In this conversation with Githa Hariharan, Wendy Doniger talks about her book, ‘Women, Androgynes and Other Mythical Beasts’, and more.
Acknowledging the Powers of Women in Myths, Tales and Real Life

Wendy Doniger’s Women, Androgynes and Other Mythical Beasts explores gender and sexual identities in Hindu, Buddhist, and Tantric mythologies. It takes us from the union of ‘mother earth’ and ‘father sky’ in the Rig Veda to Shiva’s burning of Kama, the god of desire. The author explores the complex portrayal of dominant women and goddesses in Hindu mythology.

The book delves into the dichotomy between the non-maternal and maternal goddess, the inequality of power structures, and the emergence of a new Goddess in medieval India. The worshiper’s relationship with the Goddess, her ambivalence, and the longing for her presence shed light on the multifaceted nature of devotion in Hinduism.

In this conversation with Githa Hariharan, Wendy Doniger talks about the book and more.

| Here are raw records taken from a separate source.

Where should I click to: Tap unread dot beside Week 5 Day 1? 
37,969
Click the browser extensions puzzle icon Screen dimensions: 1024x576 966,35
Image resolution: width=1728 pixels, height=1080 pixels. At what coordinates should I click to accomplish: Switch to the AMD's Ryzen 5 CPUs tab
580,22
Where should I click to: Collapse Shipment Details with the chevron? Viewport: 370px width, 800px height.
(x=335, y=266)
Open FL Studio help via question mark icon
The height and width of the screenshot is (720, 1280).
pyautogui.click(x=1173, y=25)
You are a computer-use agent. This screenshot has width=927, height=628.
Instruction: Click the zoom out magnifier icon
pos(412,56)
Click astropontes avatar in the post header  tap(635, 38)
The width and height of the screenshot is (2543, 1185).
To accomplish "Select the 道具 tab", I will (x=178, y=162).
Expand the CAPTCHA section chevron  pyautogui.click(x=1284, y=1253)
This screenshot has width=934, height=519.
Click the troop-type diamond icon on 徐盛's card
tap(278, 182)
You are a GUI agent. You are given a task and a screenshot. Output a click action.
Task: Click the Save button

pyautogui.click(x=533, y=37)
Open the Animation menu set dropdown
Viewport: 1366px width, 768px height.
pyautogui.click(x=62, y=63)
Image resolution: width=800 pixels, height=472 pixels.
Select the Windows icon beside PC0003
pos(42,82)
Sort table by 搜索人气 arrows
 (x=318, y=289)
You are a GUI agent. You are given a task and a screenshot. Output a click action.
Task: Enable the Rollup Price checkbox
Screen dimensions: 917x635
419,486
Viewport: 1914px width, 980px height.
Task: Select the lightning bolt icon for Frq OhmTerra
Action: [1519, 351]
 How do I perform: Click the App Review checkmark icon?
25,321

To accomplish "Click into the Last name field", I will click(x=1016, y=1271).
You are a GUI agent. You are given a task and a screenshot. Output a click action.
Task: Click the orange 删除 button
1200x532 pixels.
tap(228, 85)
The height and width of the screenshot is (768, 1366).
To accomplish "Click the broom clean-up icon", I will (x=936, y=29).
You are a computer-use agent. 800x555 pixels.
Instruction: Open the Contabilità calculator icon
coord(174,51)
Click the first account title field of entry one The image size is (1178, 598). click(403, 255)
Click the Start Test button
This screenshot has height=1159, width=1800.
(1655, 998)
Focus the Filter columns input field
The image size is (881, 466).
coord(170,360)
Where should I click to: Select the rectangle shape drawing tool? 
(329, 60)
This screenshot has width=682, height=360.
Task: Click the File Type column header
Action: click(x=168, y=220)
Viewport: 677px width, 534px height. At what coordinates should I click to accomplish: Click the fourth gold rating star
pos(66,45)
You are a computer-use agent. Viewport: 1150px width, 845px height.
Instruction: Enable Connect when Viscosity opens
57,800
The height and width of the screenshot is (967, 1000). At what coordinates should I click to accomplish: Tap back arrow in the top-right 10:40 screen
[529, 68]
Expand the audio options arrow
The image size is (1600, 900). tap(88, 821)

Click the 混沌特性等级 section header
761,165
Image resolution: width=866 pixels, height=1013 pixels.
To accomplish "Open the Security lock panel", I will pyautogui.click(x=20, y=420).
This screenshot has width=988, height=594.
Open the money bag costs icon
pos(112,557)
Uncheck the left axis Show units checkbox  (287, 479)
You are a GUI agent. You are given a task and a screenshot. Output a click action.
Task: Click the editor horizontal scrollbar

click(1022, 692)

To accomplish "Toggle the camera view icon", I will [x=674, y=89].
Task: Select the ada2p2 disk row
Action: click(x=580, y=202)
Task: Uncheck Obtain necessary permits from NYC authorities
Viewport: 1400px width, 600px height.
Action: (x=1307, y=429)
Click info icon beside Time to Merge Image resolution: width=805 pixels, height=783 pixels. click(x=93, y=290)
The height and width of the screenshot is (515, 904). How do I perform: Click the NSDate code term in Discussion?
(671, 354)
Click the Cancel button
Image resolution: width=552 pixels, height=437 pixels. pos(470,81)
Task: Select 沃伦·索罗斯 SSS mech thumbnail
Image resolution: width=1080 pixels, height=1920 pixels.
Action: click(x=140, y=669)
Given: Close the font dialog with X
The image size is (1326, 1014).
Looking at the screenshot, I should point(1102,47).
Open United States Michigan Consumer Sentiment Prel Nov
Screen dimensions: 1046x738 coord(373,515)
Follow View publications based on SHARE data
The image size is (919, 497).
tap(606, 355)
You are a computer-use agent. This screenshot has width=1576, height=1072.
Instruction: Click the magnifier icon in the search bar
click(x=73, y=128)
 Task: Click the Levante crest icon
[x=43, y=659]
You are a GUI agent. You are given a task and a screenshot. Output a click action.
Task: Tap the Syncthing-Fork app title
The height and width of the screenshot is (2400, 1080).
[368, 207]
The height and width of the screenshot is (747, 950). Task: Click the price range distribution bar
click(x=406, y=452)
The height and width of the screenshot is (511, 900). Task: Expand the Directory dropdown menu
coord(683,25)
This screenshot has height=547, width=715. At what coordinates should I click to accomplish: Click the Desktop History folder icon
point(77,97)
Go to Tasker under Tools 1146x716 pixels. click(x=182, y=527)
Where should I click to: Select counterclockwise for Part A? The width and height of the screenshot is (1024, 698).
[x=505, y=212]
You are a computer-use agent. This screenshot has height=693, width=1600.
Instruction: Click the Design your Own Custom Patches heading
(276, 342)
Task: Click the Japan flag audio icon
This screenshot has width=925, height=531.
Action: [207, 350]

Githa Hariharan (GH): Who is a saint in the Hindu context? I suspect this question may require a timeline, and address multiple meanings. But the question also gains resonance because of the times we live in – with the full range of ‘saints’, ‘sants’ and ‘godmen’ in the news every day in India, involved in a range of secular / political activities.

Wendy Doniger (WD): The Hinduism I know best and write about, Epic and Puranic Hinduism, the myths and rituals from the ancient and early medieval period, doesn’t have what Christians and even some Buddhists (under, I think, Christian influence) would call ‘saints’: human beings of ordinary birth who take on, either in childhood or later in life, extraordinary religious qualities and powers. What Hindus have, instead, are ordinary human beings who demonstrate extraordinary powers and are then revealed to be incarnate gods or humans possessed or transformed by gods. These gifted individuals actually bear little resemblance to the so-called saints in the Indian newspapers today.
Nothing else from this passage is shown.